"Il y a un contexte mondial décomplexé qui montre qu'en fait, les lignes rouges du nucléaire bougent", s'inquiète une experte alors que Vladimir Poutine a brandi la menace nucléaire plusieurs fois depuis le début de la guerre en Ukraine.

Des paramilitaires indiens à Srinagar, en Inde, le 30 avril 2025. ( AFP / TAUSEEF MUSTAFA )
La tension est brusquement montée la semaine dernière entre les deux frères ennemis de la péninsule indienne, dans le sillage de l'attentat qui a fait 26 morts dans le Cachemire indien. Un événement qui fait peser le risque de frappes, voire de conflit ouvert entre l'Inde et le Pakistan, deux puissances nucléaires.
New Delhi, qui accuse Islamabad d'être derrière la tuerie, n'a pour l'heure pas réagi militairement. Mais le Premier ministre indien Narendra Modi a assuré mardi à son armée qu'elle disposait de la "liberté opérationnelle" de répondre comme elle le souhaitait.
Quant au Pakistan, qui nie ses responsabilités et réclame une "enquête neutre", il a promis de répondre à toute agression ennemie et déclaré anticiper une frappe militaire indienne sous moins de deux jours.
Le précédent de 2019
En 2019, une attaque tue 40 paramilitaires indiens à Pulwama (Cachemire indien). Elle est revendiquée par le Jaish-e-Mohammed, un groupe islamiste pakistanais aux liens présumés avec les services extérieurs pakistanais (ISI). L'Inde mène des frappes aériennes chez son voisin , pour la première fois depuis la guerre de 1971. Le Pakistan riposte, abat un avion indien et capture un pilote.

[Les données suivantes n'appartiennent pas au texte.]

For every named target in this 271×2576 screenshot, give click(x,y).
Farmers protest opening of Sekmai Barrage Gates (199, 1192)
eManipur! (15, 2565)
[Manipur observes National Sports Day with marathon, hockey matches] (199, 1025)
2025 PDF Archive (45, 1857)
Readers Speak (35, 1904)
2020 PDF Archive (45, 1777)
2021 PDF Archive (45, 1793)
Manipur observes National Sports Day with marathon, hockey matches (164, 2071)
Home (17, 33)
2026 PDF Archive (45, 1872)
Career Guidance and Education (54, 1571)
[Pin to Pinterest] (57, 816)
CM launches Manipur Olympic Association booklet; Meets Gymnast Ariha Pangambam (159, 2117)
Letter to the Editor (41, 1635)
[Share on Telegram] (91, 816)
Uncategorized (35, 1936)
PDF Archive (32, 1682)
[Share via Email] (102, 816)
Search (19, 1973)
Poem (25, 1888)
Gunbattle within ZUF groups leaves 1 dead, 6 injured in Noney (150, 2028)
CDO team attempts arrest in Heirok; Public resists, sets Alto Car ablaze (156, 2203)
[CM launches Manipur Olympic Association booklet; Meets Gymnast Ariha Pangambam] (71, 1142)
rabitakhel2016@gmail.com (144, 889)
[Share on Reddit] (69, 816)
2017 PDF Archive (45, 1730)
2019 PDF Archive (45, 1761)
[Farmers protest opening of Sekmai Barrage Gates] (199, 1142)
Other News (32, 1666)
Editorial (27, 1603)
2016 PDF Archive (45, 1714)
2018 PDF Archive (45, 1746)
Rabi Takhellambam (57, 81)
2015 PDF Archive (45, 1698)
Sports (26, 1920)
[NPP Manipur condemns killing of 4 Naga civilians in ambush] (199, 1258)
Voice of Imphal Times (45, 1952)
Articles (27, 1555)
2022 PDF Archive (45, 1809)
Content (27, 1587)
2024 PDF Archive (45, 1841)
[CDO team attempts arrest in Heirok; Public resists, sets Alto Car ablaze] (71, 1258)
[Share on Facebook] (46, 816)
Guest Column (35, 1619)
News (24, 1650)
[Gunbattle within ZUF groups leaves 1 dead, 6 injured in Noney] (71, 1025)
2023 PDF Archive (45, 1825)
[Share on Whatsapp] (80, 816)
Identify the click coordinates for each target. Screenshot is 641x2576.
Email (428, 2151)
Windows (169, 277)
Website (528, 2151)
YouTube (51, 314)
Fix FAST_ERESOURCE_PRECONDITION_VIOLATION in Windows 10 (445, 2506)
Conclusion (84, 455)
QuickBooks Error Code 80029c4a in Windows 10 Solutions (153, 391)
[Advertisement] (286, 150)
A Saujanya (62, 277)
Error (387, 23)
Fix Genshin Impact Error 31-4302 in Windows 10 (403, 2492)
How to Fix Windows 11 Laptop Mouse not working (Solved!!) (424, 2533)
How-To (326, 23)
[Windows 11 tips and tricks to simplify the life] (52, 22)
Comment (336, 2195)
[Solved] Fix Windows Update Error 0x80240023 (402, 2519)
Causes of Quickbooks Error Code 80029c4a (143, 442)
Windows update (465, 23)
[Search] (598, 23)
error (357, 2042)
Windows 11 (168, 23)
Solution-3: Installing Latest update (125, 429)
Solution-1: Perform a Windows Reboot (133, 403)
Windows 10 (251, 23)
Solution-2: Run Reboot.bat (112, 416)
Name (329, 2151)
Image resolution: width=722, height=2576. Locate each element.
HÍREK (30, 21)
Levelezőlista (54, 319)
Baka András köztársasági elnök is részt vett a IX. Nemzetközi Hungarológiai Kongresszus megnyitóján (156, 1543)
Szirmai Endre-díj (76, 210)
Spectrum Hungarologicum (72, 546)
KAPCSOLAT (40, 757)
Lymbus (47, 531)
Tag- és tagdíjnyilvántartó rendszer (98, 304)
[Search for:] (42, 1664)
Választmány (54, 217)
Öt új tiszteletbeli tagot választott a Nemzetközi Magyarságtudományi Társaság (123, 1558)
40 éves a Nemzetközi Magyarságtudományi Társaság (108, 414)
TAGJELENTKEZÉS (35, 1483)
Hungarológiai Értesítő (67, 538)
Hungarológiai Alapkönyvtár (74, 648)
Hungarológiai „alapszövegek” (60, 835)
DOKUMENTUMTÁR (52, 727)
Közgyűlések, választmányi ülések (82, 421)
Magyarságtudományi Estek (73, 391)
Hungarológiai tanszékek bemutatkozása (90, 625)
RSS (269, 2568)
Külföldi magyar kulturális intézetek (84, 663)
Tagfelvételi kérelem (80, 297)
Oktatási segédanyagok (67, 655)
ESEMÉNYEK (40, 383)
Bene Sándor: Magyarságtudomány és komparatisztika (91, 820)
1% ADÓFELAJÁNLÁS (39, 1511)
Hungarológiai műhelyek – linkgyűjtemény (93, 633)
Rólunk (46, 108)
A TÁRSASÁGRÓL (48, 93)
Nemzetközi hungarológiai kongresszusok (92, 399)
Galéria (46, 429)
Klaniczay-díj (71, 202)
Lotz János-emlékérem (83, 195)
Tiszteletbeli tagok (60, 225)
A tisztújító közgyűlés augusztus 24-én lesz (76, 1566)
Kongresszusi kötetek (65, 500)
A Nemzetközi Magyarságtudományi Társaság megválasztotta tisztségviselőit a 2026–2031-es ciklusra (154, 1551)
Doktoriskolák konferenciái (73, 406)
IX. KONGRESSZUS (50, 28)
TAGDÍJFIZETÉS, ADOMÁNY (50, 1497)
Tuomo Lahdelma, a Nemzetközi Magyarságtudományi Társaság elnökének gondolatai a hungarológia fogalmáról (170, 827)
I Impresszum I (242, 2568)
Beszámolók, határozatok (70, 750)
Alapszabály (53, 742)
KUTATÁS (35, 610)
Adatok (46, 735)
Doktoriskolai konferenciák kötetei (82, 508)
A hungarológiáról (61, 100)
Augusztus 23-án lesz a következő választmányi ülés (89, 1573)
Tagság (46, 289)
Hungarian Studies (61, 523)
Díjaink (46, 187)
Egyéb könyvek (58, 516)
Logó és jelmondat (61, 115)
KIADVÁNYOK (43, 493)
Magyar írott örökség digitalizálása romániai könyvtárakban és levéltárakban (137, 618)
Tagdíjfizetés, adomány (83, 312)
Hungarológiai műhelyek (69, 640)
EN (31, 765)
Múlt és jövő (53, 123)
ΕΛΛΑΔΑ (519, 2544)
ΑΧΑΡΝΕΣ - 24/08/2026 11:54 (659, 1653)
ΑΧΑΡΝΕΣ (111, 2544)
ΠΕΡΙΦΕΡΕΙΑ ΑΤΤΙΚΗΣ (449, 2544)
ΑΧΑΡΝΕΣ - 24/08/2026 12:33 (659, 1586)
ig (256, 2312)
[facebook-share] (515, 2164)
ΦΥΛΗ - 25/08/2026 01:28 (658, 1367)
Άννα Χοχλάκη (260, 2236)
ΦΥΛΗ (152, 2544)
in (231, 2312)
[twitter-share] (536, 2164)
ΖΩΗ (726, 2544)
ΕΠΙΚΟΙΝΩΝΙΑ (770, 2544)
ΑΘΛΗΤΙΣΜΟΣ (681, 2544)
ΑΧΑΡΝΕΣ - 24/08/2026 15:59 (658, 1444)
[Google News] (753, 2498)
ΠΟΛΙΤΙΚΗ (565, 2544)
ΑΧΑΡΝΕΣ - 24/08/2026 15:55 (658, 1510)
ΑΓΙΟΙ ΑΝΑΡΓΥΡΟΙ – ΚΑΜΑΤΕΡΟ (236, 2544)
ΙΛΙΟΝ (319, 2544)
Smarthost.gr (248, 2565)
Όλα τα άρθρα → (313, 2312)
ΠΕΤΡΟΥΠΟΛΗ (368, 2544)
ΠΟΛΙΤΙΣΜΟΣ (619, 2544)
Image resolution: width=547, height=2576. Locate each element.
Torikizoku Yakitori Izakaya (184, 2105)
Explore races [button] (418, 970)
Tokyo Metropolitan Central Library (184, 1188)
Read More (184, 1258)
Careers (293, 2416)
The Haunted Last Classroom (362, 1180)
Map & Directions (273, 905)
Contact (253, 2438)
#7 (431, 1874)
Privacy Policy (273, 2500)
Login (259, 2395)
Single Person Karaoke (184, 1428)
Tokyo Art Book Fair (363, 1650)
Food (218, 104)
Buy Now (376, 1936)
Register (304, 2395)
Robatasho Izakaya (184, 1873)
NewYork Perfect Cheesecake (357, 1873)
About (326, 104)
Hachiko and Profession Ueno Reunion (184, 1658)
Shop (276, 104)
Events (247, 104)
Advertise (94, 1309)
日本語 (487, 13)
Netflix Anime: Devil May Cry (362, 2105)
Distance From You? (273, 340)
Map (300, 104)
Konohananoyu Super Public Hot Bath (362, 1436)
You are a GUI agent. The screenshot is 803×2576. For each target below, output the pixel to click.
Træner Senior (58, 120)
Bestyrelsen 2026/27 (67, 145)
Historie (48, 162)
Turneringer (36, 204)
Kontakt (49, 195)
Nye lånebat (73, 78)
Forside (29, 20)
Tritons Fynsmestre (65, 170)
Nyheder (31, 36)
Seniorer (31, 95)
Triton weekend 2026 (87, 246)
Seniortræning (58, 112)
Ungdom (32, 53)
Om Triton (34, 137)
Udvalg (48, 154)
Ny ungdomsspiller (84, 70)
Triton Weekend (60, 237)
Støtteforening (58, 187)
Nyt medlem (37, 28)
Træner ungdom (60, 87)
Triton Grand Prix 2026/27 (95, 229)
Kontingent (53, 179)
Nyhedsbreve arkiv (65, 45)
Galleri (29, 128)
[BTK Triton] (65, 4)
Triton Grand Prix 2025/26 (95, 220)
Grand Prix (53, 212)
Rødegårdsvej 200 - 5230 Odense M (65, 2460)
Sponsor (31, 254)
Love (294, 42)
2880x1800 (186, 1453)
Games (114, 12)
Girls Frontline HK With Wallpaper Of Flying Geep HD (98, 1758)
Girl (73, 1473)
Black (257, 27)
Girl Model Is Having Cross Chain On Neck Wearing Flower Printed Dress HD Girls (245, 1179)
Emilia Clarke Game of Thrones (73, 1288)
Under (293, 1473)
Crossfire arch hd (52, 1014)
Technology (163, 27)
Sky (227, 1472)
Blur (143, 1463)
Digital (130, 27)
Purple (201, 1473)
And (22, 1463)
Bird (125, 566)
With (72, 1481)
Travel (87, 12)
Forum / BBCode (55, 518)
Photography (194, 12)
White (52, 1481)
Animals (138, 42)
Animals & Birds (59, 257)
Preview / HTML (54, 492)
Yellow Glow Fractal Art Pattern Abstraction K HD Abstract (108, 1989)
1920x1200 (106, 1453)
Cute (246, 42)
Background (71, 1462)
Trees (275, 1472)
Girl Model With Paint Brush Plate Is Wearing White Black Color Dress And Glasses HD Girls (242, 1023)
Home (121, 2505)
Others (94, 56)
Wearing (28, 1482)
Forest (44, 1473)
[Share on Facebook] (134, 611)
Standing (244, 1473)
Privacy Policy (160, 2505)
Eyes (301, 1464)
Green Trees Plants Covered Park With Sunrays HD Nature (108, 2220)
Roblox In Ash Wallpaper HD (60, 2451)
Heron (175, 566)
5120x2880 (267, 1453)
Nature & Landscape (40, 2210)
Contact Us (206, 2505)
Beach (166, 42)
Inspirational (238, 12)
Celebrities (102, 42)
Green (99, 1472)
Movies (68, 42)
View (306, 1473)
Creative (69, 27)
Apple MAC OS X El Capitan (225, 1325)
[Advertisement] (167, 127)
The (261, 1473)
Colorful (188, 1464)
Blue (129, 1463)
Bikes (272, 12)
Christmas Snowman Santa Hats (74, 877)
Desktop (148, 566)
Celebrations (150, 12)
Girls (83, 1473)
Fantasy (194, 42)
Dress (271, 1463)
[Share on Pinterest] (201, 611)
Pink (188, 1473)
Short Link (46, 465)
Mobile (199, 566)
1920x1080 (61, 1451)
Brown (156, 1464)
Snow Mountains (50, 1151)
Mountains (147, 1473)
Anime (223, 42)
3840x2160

"La situation a finalement été désamorcée, en partie grâce à la pression diplomatique de Washington, mais les relations sont restées dans l'impasse depuis", rappelle Praveen Donthi, analyste pour l'International Crisis Group (ICG).
"Je trouve inquiétante l'évolution du régime de Modi , qui a montré qu'il était capable de faire une démonstration de force en 2019, et qui là réaffirme ses capacités", juge Mélissa Levaillant, du Conseil européen des relations internationales (ECFR).
• La pression sur Narendra Modi
Depuis l'attentat, l'opinion publique indienne pousse Narendra Modi à riposter. "De nombreux Indiens ont exigé des représailles contre le Pakistan (...). Les critiques envers l'incapacité perçue du gouvernement indien à protéger les civils sont également répandues", souligne Praveen Donthi.
"Les Indiens sont tout de suite allés dans l'escalade anti-pakistanaise. Et les chaînes de télévision nationalistes affichent une grande cohésion", convient Mélissa Levaillant. "Mais que cherchent exactement les Indiens ? Ce n'est pas très clair, notamment parce que les soutiens pakistanais à des groupes terroristes ont quand même fortement baissé ", ajoute-t-elle.
• La communauté internationale moins présente
Contrairement à 2019 et à d'autres épisodes de tensions, la communauté internationale pourrait être moins proactive, notamment Washington.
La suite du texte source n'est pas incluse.